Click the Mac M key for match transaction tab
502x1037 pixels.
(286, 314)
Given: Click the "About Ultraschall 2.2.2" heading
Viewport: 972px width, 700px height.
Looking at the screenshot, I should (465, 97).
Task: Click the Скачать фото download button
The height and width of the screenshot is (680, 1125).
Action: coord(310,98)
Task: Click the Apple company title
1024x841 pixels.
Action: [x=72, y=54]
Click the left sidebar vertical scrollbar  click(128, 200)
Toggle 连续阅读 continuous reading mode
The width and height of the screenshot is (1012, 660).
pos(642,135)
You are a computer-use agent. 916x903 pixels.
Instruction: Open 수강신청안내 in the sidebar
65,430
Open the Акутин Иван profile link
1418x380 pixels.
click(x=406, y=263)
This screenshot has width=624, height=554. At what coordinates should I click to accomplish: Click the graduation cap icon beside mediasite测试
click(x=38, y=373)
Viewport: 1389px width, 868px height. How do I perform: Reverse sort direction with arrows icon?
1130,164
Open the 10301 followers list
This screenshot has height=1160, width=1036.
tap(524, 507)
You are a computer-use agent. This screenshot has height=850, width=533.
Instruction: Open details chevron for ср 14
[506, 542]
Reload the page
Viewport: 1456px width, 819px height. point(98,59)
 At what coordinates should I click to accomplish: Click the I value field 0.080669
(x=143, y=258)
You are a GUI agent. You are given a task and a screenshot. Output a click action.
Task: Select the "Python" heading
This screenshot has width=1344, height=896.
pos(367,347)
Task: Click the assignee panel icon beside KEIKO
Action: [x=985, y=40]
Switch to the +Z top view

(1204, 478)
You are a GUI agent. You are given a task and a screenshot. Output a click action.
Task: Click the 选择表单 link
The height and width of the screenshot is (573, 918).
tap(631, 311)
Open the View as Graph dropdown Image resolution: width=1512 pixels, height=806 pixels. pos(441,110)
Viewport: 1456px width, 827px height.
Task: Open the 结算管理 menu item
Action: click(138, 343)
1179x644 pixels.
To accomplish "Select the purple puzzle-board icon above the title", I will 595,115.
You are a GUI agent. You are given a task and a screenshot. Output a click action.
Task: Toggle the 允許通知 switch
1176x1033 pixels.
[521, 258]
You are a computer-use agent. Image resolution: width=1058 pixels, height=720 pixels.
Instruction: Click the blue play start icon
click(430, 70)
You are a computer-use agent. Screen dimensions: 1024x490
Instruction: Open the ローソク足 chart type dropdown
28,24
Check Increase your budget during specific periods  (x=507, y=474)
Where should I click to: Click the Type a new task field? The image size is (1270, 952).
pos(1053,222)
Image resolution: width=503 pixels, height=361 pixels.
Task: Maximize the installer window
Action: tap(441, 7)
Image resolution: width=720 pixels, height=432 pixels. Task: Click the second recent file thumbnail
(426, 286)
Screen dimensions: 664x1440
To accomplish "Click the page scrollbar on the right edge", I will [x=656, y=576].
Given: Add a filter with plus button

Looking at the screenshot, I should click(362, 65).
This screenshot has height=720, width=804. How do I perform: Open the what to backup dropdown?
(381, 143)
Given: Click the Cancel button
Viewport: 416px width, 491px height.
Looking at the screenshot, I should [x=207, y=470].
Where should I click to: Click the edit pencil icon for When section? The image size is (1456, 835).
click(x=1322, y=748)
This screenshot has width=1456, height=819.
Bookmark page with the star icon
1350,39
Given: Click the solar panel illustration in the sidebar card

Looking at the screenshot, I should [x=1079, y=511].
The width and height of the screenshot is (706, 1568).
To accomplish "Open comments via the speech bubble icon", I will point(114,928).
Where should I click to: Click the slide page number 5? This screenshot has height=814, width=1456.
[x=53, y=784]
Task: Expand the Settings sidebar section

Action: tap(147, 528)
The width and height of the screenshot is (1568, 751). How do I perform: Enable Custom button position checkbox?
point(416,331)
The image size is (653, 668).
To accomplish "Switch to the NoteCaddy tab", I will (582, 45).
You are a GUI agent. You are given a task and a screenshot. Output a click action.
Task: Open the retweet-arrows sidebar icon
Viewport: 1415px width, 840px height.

+ + +

Task goal: Rewrite all of the records above, changing every "GUI agent" to "interface agent" and leaving the rest untouched.

Full solution:
Click the Mac M key for match transaction tab
502x1037 pixels.
(286, 314)
Given: Click the "About Ultraschall 2.2.2" heading
Viewport: 972px width, 700px height.
Looking at the screenshot, I should (465, 97).
Task: Click the Скачать фото download button
The height and width of the screenshot is (680, 1125).
Action: coord(310,98)
Task: Click the Apple company title
1024x841 pixels.
Action: [x=72, y=54]
Click the left sidebar vertical scrollbar  click(128, 200)
Toggle 连续阅读 continuous reading mode
The width and height of the screenshot is (1012, 660).
pos(642,135)
You are a computer-use agent. 916x903 pixels.
Instruction: Open 수강신청안내 in the sidebar
65,430
Open the Акутин Иван profile link
1418x380 pixels.
click(x=406, y=263)
This screenshot has width=624, height=554. At what coordinates should I click to accomplish: Click the graduation cap icon beside mediasite测试
click(x=38, y=373)
Viewport: 1389px width, 868px height. How do I perform: Reverse sort direction with arrows icon?
1130,164
Open the 10301 followers list
This screenshot has height=1160, width=1036.
tap(524, 507)
You are a computer-use agent. This screenshot has height=850, width=533.
Instruction: Open details chevron for ср 14
[506, 542]
Reload the page
Viewport: 1456px width, 819px height. point(98,59)
 At what coordinates should I click to accomplish: Click the I value field 0.080669
(x=143, y=258)
You are a interface agent. You are given a task and a screenshot. Output a click action.
Task: Select the "Python" heading
This screenshot has width=1344, height=896.
pos(367,347)
Task: Click the assignee panel icon beside KEIKO
Action: [x=985, y=40]
Switch to the +Z top view

(1204, 478)
You are a interface agent. You are given a task and a screenshot. Output a click action.
Task: Click the 选择表单 link
The height and width of the screenshot is (573, 918).
tap(631, 311)
Open the View as Graph dropdown Image resolution: width=1512 pixels, height=806 pixels. pos(441,110)
Viewport: 1456px width, 827px height.
Task: Open the 结算管理 menu item
Action: click(138, 343)
1179x644 pixels.
To accomplish "Select the purple puzzle-board icon above the title", I will 595,115.
You are a interface agent. You are given a task and a screenshot. Output a click action.
Task: Toggle the 允許通知 switch
1176x1033 pixels.
[521, 258]
You are a computer-use agent. Image resolution: width=1058 pixels, height=720 pixels.
Instruction: Click the blue play start icon
click(430, 70)
You are a computer-use agent. Screen dimensions: 1024x490
Instruction: Open the ローソク足 chart type dropdown
28,24
Check Increase your budget during specific periods  (x=507, y=474)
Where should I click to: Click the Type a new task field? The image size is (1270, 952).
pos(1053,222)
Image resolution: width=503 pixels, height=361 pixels.
Task: Maximize the installer window
Action: tap(441, 7)
Image resolution: width=720 pixels, height=432 pixels. Task: Click the second recent file thumbnail
(426, 286)
Screen dimensions: 664x1440
To accomplish "Click the page scrollbar on the right edge", I will [x=656, y=576].
Given: Add a filter with plus button

Looking at the screenshot, I should click(362, 65).
This screenshot has height=720, width=804. How do I perform: Open the what to backup dropdown?
(381, 143)
Given: Click the Cancel button
Viewport: 416px width, 491px height.
Looking at the screenshot, I should [x=207, y=470].
Where should I click to: Click the edit pencil icon for When section? The image size is (1456, 835).
click(x=1322, y=748)
This screenshot has width=1456, height=819.
Bookmark page with the star icon
1350,39
Given: Click the solar panel illustration in the sidebar card

Looking at the screenshot, I should [x=1079, y=511].
The width and height of the screenshot is (706, 1568).
To accomplish "Open comments via the speech bubble icon", I will point(114,928).
Where should I click to: Click the slide page number 5? This screenshot has height=814, width=1456.
[x=53, y=784]
Task: Expand the Settings sidebar section

Action: tap(147, 528)
The width and height of the screenshot is (1568, 751). How do I perform: Enable Custom button position checkbox?
point(416,331)
The image size is (653, 668).
To accomplish "Switch to the NoteCaddy tab", I will (582, 45).
You are a interface agent. You are given a task and a screenshot. Output a click action.
Task: Open the retweet-arrows sidebar icon
Viewport: 1415px width, 840px height.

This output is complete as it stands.